• **Set exercise**:
Can you reproduce, word for word, the data from its very first line through the line containing "13 junio, 2025 (78, 500)", with both of those lines included?

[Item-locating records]
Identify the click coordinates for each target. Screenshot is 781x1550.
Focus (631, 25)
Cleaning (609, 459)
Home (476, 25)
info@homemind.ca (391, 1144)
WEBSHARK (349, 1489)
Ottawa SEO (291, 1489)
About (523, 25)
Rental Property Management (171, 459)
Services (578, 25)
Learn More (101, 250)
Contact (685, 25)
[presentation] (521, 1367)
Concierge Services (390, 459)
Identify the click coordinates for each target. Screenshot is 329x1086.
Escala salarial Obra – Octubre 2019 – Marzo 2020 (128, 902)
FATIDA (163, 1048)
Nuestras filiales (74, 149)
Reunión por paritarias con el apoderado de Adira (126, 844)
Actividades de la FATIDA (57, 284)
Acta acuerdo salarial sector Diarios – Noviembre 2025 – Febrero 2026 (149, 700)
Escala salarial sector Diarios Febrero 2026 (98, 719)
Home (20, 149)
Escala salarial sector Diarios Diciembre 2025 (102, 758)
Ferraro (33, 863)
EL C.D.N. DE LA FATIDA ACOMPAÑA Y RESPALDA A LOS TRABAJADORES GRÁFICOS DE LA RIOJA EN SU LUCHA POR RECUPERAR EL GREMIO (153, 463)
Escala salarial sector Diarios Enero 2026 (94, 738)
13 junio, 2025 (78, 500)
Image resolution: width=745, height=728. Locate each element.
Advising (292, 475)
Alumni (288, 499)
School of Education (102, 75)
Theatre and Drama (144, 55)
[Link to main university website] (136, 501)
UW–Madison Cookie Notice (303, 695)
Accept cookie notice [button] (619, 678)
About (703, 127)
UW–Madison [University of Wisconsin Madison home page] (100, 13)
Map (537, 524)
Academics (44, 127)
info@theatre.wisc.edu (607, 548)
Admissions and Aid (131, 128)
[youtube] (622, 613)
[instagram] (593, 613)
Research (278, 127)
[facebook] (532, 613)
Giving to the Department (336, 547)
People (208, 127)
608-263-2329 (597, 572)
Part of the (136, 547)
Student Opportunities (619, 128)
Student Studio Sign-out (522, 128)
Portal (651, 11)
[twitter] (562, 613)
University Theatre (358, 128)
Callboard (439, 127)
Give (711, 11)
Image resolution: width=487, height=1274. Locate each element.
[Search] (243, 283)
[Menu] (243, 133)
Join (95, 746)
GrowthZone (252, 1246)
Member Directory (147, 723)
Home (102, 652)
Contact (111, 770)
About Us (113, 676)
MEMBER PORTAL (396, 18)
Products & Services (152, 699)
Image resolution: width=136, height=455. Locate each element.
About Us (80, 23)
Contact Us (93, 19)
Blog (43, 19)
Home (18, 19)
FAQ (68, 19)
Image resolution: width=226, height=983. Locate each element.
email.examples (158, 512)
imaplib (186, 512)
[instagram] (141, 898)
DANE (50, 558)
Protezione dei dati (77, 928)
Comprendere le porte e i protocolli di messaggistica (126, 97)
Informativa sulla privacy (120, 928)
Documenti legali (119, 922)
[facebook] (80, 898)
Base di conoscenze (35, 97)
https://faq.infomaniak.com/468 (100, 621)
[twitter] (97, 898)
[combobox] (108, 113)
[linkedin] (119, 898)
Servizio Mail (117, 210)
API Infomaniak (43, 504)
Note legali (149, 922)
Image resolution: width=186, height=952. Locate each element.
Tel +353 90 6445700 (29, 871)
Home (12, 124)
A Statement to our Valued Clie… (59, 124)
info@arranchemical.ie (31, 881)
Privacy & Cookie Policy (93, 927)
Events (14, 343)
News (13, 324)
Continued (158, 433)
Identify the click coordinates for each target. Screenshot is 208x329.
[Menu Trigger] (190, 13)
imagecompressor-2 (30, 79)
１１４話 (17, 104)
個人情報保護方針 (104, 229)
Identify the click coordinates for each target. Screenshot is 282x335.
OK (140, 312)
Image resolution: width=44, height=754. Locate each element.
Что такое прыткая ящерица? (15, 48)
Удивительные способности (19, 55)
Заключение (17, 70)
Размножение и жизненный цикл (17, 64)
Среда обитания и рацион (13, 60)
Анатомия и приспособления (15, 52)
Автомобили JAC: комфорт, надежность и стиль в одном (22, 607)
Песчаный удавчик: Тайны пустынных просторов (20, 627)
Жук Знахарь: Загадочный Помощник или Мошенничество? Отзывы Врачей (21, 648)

• **Output of the exercise**:
Identify the click coordinates for each target. Screenshot is 781x1550.
Focus (631, 25)
Cleaning (609, 459)
Home (476, 25)
info@homemind.ca (391, 1144)
WEBSHARK (349, 1489)
Ottawa SEO (291, 1489)
About (523, 25)
Rental Property Management (171, 459)
Services (578, 25)
Learn More (101, 250)
Contact (685, 25)
[presentation] (521, 1367)
Concierge Services (390, 459)
Identify the click coordinates for each target. Screenshot is 329x1086.
Escala salarial Obra – Octubre 2019 – Marzo 2020 (128, 902)
FATIDA (163, 1048)
Nuestras filiales (74, 149)
Reunión por paritarias con el apoderado de Adira (126, 844)
Actividades de la FATIDA (57, 284)
Acta acuerdo salarial sector Diarios – Noviembre 2025 – Febrero 2026 (149, 700)
Escala salarial sector Diarios Febrero 2026 (98, 719)
Home (20, 149)
Escala salarial sector Diarios Diciembre 2025 (102, 758)
Ferraro (33, 863)
EL C.D.N. DE LA FATIDA ACOMPAÑA Y RESPALDA A LOS TRABAJADORES GRÁFICOS DE LA RIOJA EN SU LUCHA POR RECUPERAR EL GREMIO (153, 463)
Escala salarial sector Diarios Enero 2026 (94, 738)
13 junio, 2025 (78, 500)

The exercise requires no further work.